Dissolution de Sorbonne Universités et de l’Université de Champagne, départ de membres du regroupement aquitain et à Hésam, redéfinition du périmètre en Centre-Val de Loire et à Paris-Saclay, révision des statuts à l'Université Bretagne-Loire... Cinq ans après l’entrée en vigueur de loi ESR, exhortant les établissements à se regrouper sur leur territoire, le bilan des Comue (communauté d'universités et établissements) est plus que mitigé.

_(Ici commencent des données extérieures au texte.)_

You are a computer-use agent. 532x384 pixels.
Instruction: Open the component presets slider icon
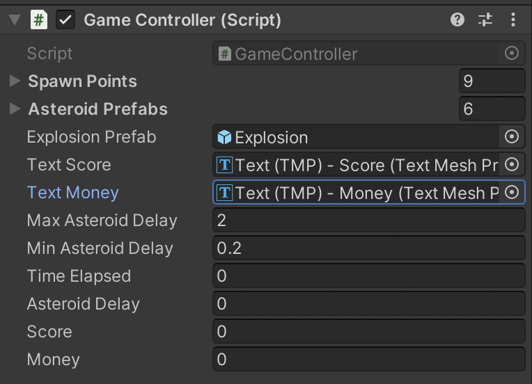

Sur les 21 Comue recensées par le ministère de l’Enseignement supérieur, une dizaine sont en processus de disparition ou ont vu un ou plusieurs de leurs membres fondateurs se retirer.
Un modèle vertueux par endroits
Sur certains sites, ce modèle a trouvé sa place. Comme à Nice, où l'Université Côte d'Azur, créée en février 2015 autour de l'université de la ville, a décroché le label Idex début 2016. "Quand il n'y a qu'une seule université au sein de la Comue et que cette dernière porte l'Idex, cela fonctionne bien", souligne Emmanuel Roux, président de l'université de Nîmes et président de la commission juridique de la CPU (Conférence des présidents d'universités). À Grenoble également, "la Comue a toujours bien fonctionné, sans rapport de concurrence, mais dans une perspective de fusion", ajoute-t-il, attribuant le succès de ces projets à une coordination territoriale accrue.
"Cela a permis de faire travailler les établissements ensemble sur le plan de la gouvernance, mais aussi de procéder au lissage des offres de formation. Un point qui ne relevait pas de la compétence des Pres (pôles de recherche et d'enseignement supérieur). Les Comue ont favorisé les réseaux, ne jetons donc pas le bébé avec l'eau du bain !" tempère le président de l'université de Nîmes.
Le test de résistance des fusions
Pour autant, le modèle de la communauté d'établissements n'a pas été aussi satisfaisant pour tous les sites. En 2013, la loi ESR, dite "Fioraso", entre en vigueur. Elle prévoit plusieurs modalités de regroupements : la fusion, l'association à l'établissement chargé de la coordination et la participation à une Comue.
"Comme cela avait été le cas pour la loi Chevènement sur les intercommunalités, en 1999, il a fallu trouver le modèle le moins mauvais, analyse Emmanuel Roux. Sur chaque site, les établissements ont dû répondre à cette injonction très précise de la loi, qui exigeait une forme d'organisation très contraignante, avec en toile de fond le PIA (programme d'investissements d'avenir). Pour certains, la Comue a été vécue comme un non-dit, comme un outil préfigurant une fusion. Ce qui a généré de la suspicion."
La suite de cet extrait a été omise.